▶ Exercício proposto A:
Traduza para o inglês esta frase do texto sobre o prédio Dom Bosco: "O Ministério Público, com apoio da Promotoria de Ouro Preto, promete recorrer."

▶ Bloco de texto:
O que a Ordem Salesiana pretende fazer com o Dom Bosco, prédio histórico de quase 600 hectares de terras valiosas, às margens da BR-356, entre Ouro Preto e Itabirito? Esta é a indagação fundamental mediante o ganho de causa aos salesianos na Ação Civil Pública ajuizada pelo Ministério Público Estadual, que solicitava a devolução da propriedade ao patrimônio do Governo do Estado, alegando que a Ordem Salesiana descumpria a destinação de uso do imóvel, que recebeu em 1893 do então governador Afonso Penna, com o objetivo indesviável de criar e manter uma escola. A ação do Ministério Público ocorreu após ter chegado ao conhecimento público que os salesianos, sem avisos ou consultas à sociedade ouro-pretana e de Cachoeira do Campo, haviam vendido a propriedade, por R$ 20 milhões, a um consórcio de empresas imobiliárias de Belo Horizonte, que chegaram a anunciar a implantação de um condomínio fechado de alto padrão no antigo Dom Bosco. Com a intervenção do Ministério Público e mobilização do movimento “O Dom Bosco é Nosso”, a venda foi desfeita.

Ocorre, também com certa surpresa para os que não tinham conhecimento pleno do processo, que os salesianos, espertamente, haviam conseguido, em 1964, em pleno regime pós-golpe militar, uma doação realizada pelo então governador Magalhães Pinto, com aprovação prévia da Assembleia Legislativa. Os salesianos, reconheceu a juíza Letícia Drummond, em sentença estritamente técnica, são proprietários de pleno direito, sem qualquer cláusula condicionante da destinação de uso. Poderiam, enfim, como afirmou a juíza, realizar a venda ou praticar qualquer outro uso do imóvel e terrenos. Não podem, apenas, desfigurar o antigo prédio, que foi tombado há cerca de 30 dias pelo Instituto Estadual do Patrimônio Histórico e Artístico de Minas Gerais, que reconheceu seu valor histórico e a necessidade de sua preservação, conforme parecer que justificou o tombamento.

O Ministério Público, com apoio da Promotoria de Ouro Preto, promete recorrer. Se a sentença da juíza é tecnicamente correta quanto à propriedade, incorre, no entanto, na falta da visão cultural quanto ao imóvel e sua vinculação ao processo histórico de toda a região. O antigo Quartel do Regimento de Cavalaria da Colônia tem longa trajetória e sediou fatos importantes da História de Minas. Tiradentes pertenceu a este Regimento. Seu comandante foi o tenente-coronel Francisco de Paula Freire de Andrade, também inconfidente, degredado para a África. Visitaram o imóvel dom Pedro I, em 1822 e em 1831, como também dom Pedro II em 1881. Foi propriedade da Capitania e do Império. Por um século sediou a famosa Escola Dom Bosco, que formou milhares de alunos. Foi também escola agrícola. Um esquadrão de cavalaria, a pedido de Dom Pedro I, em 1822, o acompanhava na viagem de retorno a São Paulo quando foi proclamada a Independência. Manteve uma fábrica de armas. A Polícia Militar de Minas confirma que sua origem está no quartel de Cachoeira do Campo, que foi implantado como tal em 1776 pelo então governador Antônio de Noronha.

▶ Exercício proposto B:
Transcreva sem nenhuma alteração as linhas dos registros abaixo, do início dos registros até a linha que contém "pyautogui.click(x=690, y=66)", incluindo essa linha.

▶ Registros fornecidos:
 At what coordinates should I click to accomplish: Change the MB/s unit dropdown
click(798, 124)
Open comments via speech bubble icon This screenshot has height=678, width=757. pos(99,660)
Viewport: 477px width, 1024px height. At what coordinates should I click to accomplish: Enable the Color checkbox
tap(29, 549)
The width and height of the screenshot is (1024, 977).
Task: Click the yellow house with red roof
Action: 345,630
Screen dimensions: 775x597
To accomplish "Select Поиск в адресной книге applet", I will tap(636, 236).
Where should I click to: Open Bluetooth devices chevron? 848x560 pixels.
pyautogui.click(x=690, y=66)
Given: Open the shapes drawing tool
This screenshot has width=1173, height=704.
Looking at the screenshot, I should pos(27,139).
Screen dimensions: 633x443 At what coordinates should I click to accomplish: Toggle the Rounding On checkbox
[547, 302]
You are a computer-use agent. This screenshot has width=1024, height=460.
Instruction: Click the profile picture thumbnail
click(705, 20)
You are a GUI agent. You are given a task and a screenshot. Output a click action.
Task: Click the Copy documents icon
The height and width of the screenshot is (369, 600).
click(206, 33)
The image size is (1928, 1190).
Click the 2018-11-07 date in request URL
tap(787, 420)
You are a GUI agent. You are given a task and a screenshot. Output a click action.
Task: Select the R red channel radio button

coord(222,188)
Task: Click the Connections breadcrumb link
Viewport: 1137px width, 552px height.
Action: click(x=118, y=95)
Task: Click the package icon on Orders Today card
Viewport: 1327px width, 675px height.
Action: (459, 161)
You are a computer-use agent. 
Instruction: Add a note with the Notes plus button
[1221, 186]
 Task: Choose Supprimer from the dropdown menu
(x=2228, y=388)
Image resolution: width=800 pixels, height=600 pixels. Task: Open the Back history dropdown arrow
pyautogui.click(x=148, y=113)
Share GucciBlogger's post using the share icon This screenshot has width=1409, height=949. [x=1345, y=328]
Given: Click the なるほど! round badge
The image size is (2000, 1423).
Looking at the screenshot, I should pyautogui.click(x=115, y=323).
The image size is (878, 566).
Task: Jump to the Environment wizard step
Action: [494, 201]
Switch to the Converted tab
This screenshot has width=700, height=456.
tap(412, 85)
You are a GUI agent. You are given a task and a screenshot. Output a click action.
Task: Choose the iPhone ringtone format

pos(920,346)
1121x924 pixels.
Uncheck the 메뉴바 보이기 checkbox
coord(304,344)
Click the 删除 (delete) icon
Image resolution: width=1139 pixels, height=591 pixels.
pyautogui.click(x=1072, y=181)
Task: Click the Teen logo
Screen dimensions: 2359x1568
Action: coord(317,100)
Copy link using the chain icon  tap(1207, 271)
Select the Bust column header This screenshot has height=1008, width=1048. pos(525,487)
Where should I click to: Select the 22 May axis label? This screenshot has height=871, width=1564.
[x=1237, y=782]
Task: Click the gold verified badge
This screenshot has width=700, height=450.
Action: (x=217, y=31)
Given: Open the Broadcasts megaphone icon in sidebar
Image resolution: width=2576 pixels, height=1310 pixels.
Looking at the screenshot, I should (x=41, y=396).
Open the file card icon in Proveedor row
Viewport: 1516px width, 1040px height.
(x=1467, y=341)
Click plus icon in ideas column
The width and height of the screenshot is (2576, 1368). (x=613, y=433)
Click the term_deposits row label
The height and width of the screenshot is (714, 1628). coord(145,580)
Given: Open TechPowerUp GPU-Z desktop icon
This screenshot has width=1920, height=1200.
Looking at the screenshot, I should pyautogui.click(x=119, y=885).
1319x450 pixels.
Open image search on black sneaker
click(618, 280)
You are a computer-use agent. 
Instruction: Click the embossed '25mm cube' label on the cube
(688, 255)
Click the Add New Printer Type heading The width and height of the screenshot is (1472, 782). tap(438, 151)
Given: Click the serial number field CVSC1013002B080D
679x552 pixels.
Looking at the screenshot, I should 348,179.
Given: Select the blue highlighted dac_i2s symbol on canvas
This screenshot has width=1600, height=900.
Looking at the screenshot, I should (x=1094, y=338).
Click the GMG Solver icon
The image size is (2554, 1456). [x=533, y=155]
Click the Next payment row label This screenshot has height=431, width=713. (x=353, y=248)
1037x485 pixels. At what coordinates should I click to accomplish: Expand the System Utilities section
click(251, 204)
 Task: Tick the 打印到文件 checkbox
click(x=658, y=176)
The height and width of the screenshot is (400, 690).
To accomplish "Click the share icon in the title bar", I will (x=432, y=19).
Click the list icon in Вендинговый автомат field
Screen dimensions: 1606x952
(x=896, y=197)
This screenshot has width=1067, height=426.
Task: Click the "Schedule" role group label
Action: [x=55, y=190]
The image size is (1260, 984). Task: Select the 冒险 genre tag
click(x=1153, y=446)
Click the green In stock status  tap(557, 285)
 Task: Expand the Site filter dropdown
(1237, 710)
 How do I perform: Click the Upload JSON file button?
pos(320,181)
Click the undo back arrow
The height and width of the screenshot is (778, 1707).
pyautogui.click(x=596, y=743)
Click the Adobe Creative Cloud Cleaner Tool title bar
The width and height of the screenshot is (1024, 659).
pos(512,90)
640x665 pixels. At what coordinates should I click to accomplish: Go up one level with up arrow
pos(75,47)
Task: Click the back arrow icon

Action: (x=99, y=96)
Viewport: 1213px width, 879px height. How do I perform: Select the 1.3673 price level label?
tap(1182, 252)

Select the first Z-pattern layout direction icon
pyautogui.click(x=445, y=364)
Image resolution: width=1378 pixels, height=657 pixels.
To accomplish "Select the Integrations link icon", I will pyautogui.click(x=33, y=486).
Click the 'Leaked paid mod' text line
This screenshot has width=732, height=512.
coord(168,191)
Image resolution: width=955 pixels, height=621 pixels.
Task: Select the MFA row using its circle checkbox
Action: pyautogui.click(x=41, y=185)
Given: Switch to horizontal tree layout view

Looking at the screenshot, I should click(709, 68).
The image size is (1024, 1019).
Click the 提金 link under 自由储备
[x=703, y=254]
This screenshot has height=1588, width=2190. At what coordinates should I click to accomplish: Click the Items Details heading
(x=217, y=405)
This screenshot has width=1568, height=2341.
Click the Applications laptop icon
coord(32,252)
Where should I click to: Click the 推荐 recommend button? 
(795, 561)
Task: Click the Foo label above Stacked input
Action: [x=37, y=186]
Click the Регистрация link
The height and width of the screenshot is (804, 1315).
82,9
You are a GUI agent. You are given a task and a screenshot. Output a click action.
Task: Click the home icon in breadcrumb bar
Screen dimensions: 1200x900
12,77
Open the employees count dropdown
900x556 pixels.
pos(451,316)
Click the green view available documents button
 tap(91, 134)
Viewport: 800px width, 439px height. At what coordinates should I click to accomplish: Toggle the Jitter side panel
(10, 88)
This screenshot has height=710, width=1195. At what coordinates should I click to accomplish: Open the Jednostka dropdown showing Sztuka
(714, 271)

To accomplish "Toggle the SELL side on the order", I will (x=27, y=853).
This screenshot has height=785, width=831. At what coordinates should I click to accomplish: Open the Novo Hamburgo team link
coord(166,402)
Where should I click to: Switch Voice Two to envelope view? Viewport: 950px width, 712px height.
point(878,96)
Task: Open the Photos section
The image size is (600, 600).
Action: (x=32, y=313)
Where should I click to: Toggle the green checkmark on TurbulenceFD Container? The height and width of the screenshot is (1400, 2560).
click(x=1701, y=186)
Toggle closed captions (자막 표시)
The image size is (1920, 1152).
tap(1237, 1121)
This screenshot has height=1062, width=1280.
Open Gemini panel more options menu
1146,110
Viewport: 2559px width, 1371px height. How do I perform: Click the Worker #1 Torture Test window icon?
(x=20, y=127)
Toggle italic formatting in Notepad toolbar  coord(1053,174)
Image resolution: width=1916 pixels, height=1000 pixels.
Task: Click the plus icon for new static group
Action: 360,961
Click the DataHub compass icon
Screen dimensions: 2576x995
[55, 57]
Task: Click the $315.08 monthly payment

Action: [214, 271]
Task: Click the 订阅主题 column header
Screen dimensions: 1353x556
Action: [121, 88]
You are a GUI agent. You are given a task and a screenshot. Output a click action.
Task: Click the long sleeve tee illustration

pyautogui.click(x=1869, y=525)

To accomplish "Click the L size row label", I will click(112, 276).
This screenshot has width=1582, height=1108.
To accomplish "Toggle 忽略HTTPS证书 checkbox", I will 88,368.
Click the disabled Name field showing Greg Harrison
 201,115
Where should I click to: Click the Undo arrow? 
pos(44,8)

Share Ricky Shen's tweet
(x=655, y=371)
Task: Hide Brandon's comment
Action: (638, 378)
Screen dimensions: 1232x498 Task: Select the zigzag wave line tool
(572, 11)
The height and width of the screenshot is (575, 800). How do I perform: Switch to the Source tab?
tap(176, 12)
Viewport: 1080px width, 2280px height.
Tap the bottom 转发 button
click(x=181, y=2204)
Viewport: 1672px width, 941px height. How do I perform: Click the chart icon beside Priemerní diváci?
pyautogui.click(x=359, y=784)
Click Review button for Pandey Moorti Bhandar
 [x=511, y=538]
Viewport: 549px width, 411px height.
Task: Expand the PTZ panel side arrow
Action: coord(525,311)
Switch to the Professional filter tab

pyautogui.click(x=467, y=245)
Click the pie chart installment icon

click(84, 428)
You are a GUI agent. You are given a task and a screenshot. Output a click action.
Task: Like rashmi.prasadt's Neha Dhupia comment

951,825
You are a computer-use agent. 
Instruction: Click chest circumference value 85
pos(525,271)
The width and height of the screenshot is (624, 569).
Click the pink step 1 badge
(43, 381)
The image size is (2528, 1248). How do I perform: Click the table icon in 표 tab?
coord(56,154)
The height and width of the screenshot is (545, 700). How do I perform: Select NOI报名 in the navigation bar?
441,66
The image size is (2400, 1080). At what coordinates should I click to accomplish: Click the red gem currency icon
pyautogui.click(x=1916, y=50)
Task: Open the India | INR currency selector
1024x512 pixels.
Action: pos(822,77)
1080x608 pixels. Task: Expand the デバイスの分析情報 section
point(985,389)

▶ Resposta do exercício A:
The Public Prosecutor's Office, with support from the Ouro Preto Prosecutor's Office, promises to appeal.

▶ Resposta do exercício B:
 At what coordinates should I click to accomplish: Change the MB/s unit dropdown
click(798, 124)
Open comments via speech bubble icon This screenshot has height=678, width=757. pos(99,660)
Viewport: 477px width, 1024px height. At what coordinates should I click to accomplish: Enable the Color checkbox
tap(29, 549)
The width and height of the screenshot is (1024, 977).
Task: Click the yellow house with red roof
Action: 345,630
Screen dimensions: 775x597
To accomplish "Select Поиск в адресной книге applet", I will tap(636, 236).
Where should I click to: Open Bluetooth devices chevron? 848x560 pixels.
pyautogui.click(x=690, y=66)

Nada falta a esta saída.